I find it very strange that people have abnormal reactions when Google does something. People have an incorrect perception of the "don't be evil" mantra and like to say that Google doesn't respect it every time Google does something debatable. I didn't hear too many people complaining that Internet Explorer replaces default 404 error pages with its own page, but when Google Toolbar does that, it suddenly hijacks web sites.

Let's take a look at a simple example of a site that doesn't have a custom 404 error page (they're very hard too find these days, so most sites won't fall in this category).

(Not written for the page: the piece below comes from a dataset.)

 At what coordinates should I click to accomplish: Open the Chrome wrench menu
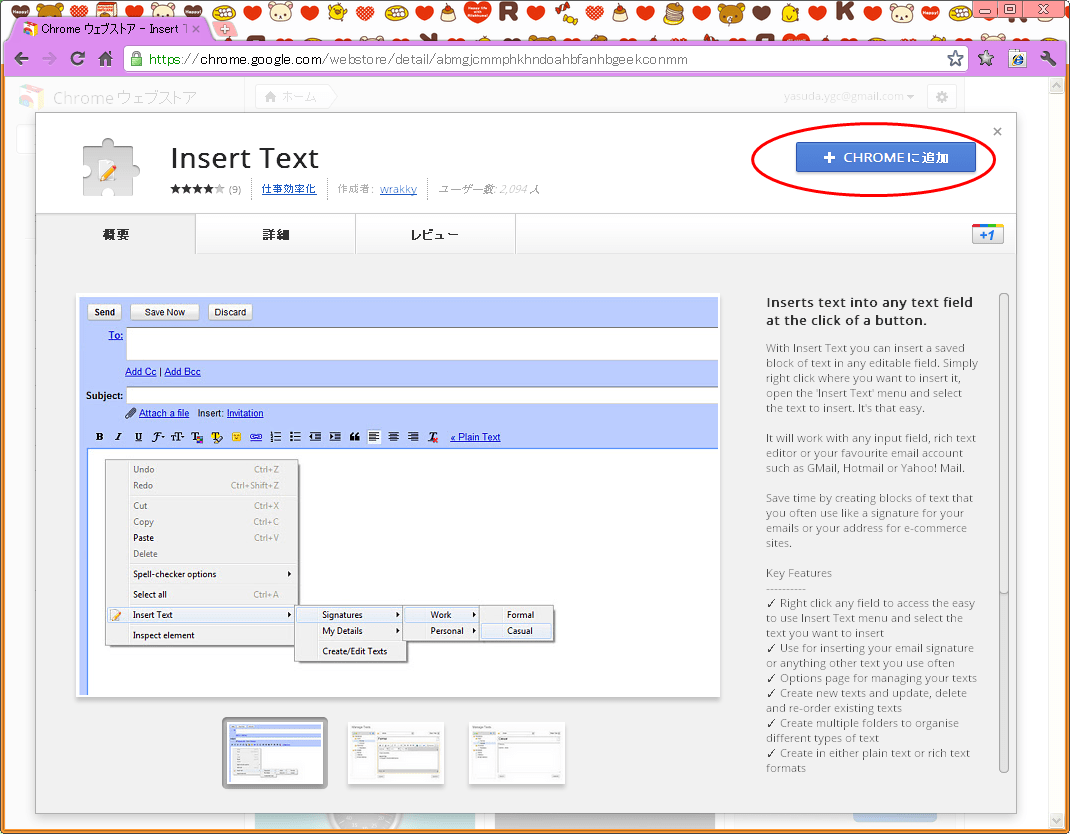[x=1048, y=59]
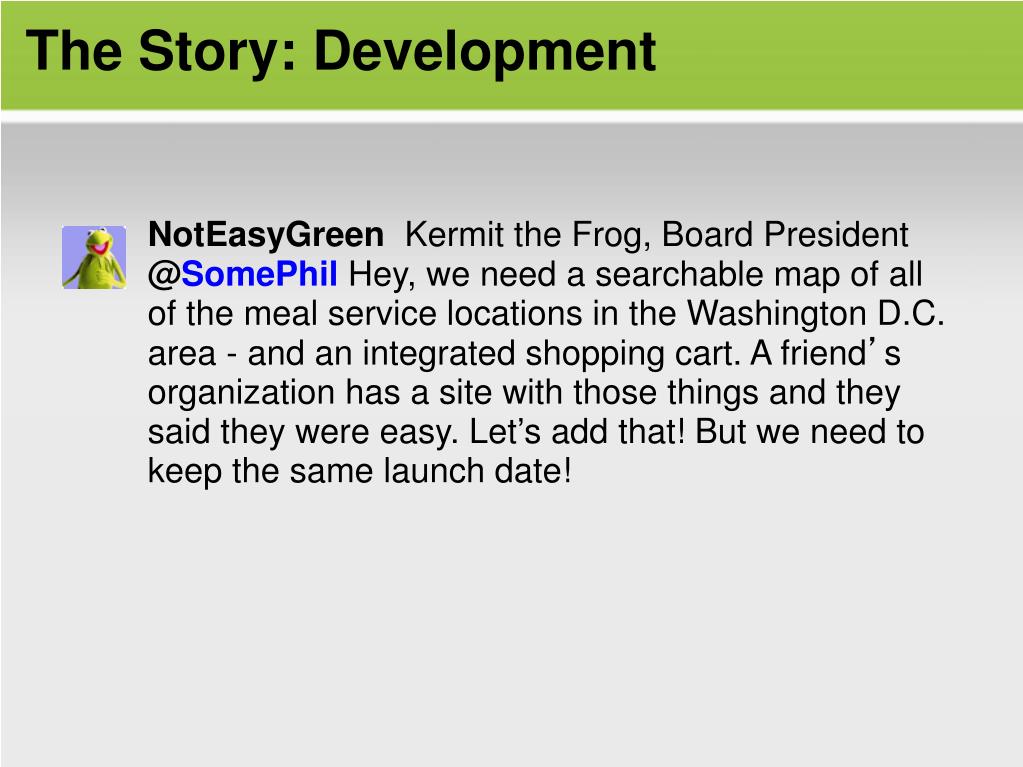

If you try to go to news.speeple.com/sunflowers, here's what you see in IE7: a page with useful suggestions like "Retype the address" or "Go back to the previous page".



This is actually a page created by Internet Explorer and you can disable it in the advanced settings, by unchecking "Show friendly HTTP error pages". Here's the page returned by the server, which is displayed in most browsers (Firefox, Opera, etc.):



The latest version of Google Toolbar has a feature disabled by default that replaces IE's error pages with more useful suggestions: the site's homepage or subdomain, some search queries that could help you locate the right page. The idea is that you probably clicked on a bad link or the page was relocated without using a redirect. In this case, Google's query segmentation is not perfect, but it usually does a pretty good job at transforming a URL into an useful query. To obtain the suggestions, the toolbar sends the URL to Google's servers, so this feature has privacy implications. More exactly, the suggestion page is obtained from:

http://linkhelp.clients.google.com/tbproxy/lh/fixurl?sourceid=navclient &hl=en&sd=com&error=http404&url=http://news.speeple.com/sunflowers


Google Toolbar only displays that page for default error pages (that have less than 512 bytes), DNS errors and connection failures. The feature can be enabled from Google Toolbar's settings by checking "Browse by name in the address bar", a feature that also performs searches when you enter keywords in the address bar.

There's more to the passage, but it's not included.